### EXERCISE GOAL
Copy out the lines below character for character, leaving nothing out.

....

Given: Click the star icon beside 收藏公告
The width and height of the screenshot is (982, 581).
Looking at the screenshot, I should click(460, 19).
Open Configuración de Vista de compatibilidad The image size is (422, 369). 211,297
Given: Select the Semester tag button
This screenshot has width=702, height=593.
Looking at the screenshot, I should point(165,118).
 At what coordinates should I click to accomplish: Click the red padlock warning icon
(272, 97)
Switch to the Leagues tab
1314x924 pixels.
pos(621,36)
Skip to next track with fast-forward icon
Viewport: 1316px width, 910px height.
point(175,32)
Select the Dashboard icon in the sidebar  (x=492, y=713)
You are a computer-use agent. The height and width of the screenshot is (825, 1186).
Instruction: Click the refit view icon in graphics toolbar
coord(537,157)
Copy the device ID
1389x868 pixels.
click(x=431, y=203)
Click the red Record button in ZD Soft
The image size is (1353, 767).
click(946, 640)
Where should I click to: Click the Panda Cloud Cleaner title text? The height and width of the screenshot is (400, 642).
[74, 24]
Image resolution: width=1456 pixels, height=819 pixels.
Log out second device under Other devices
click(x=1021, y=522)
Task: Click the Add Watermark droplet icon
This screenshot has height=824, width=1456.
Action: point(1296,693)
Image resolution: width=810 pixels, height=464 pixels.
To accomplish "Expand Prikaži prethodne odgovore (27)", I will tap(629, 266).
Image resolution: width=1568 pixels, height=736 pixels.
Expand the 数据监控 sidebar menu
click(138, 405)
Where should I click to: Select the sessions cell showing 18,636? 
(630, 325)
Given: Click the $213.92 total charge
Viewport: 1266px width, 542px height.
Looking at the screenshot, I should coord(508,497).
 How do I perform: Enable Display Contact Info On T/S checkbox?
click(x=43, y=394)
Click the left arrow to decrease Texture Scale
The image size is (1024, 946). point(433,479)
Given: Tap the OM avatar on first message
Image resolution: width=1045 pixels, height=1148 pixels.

....

### COMPLETED TASK
Given: Click the star icon beside 收藏公告
The width and height of the screenshot is (982, 581).
Looking at the screenshot, I should click(460, 19).
Open Configuración de Vista de compatibilidad The image size is (422, 369). 211,297
Given: Select the Semester tag button
This screenshot has width=702, height=593.
Looking at the screenshot, I should point(165,118).
 At what coordinates should I click to accomplish: Click the red padlock warning icon
(272, 97)
Switch to the Leagues tab
1314x924 pixels.
pos(621,36)
Skip to next track with fast-forward icon
Viewport: 1316px width, 910px height.
point(175,32)
Select the Dashboard icon in the sidebar  (x=492, y=713)
You are a computer-use agent. The height and width of the screenshot is (825, 1186).
Instruction: Click the refit view icon in graphics toolbar
coord(537,157)
Copy the device ID
1389x868 pixels.
click(x=431, y=203)
Click the red Record button in ZD Soft
The image size is (1353, 767).
click(946, 640)
Where should I click to: Click the Panda Cloud Cleaner title text? The height and width of the screenshot is (400, 642).
[74, 24]
Image resolution: width=1456 pixels, height=819 pixels.
Log out second device under Other devices
click(x=1021, y=522)
Task: Click the Add Watermark droplet icon
This screenshot has height=824, width=1456.
Action: point(1296,693)
Image resolution: width=810 pixels, height=464 pixels.
To accomplish "Expand Prikaži prethodne odgovore (27)", I will tap(629, 266).
Image resolution: width=1568 pixels, height=736 pixels.
Expand the 数据监控 sidebar menu
click(138, 405)
Where should I click to: Select the sessions cell showing 18,636? 
(630, 325)
Given: Click the $213.92 total charge
Viewport: 1266px width, 542px height.
Looking at the screenshot, I should coord(508,497).
 How do I perform: Enable Display Contact Info On T/S checkbox?
click(x=43, y=394)
Click the left arrow to decrease Texture Scale
The image size is (1024, 946). point(433,479)
Given: Tap the OM avatar on first message
Image resolution: width=1045 pixels, height=1148 pixels.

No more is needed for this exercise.